If you now reduce the input and keep doing it until the + input goes slightly negative, (when the input is less than -1 volt) the output will go negative again.

Try it and you will understand this circuit a bit better.

I have a college textbook on op amp and it seems like circuits with Vo that feedback to Vn can be analyzed using vp=vn, ip=in=0. Is my observation correct?

 

[vk6kro]

Did you understand how the Schmitt trigger worked?

 

[Bob S]

Here in thumbnail is a balanced amplifier.
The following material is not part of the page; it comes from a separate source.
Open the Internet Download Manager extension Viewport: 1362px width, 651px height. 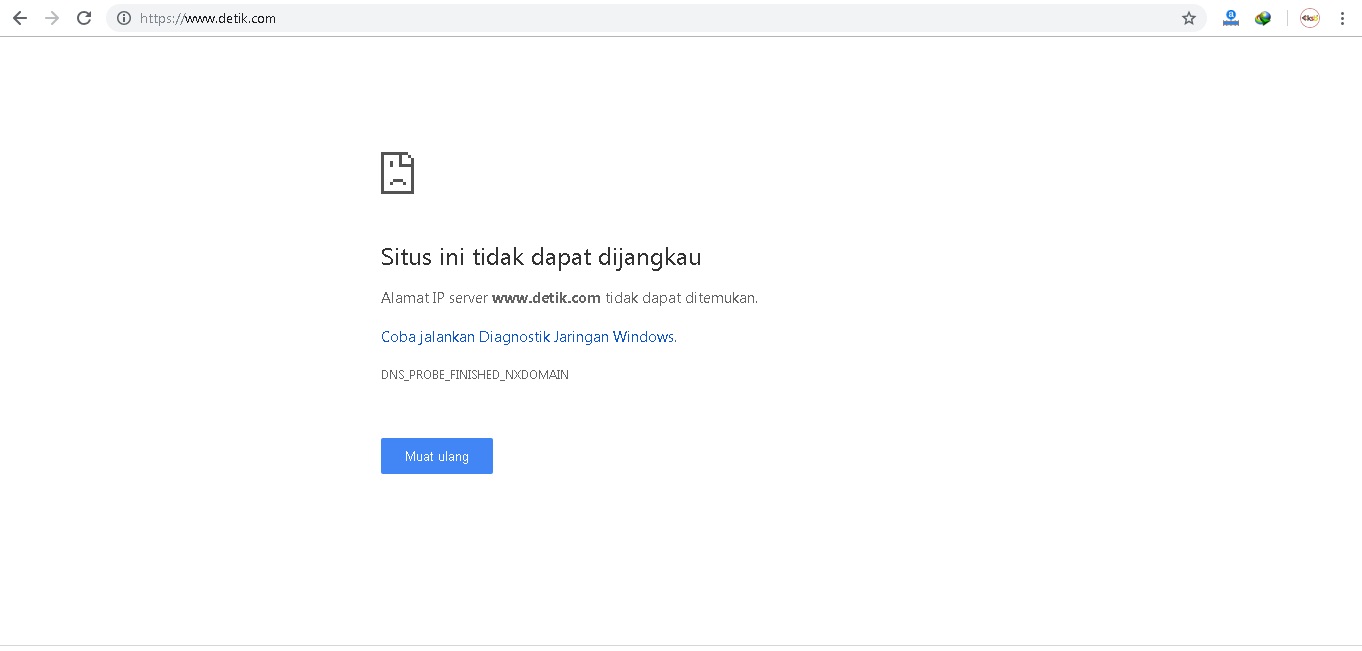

R2=R3 and R1=R4. You can use either pos or neg input, and ground the other. This circuit minimizes input bias current offsets.

Show that if this amplifier is used as a differential amplifier, the output common-mode signal is zero; i.e., Vout = G(Vpos - Vneg)

Bob S

 

[vk6kro]

The transfer function for the the circuit above is

Vout = (-Rf/Rs)*Vs


Try this:
Rf = 100 K
Vs = 2 volts
Rs = 1 K

So, Vout = ?

This is a problem with blindly following transfer functions.

 

[david90]

Here in thumbnail is a balanced amplifier. R2=R3 and R1=R4. You can use either pos or neg input, and ground the other. This circuit minimizes input bias current offsets.

Show that if this amplifier is used as a differential amplifier, the output common-mode signal is zero; i.e., Vout = G(Vpos - Vneg)

Bob S

So what are you trying to say?

 

[david90]

Did you understand how the Schmitt trigger worked?

Yes I know how it functions but I haven't try to understand why it behaves the way it does.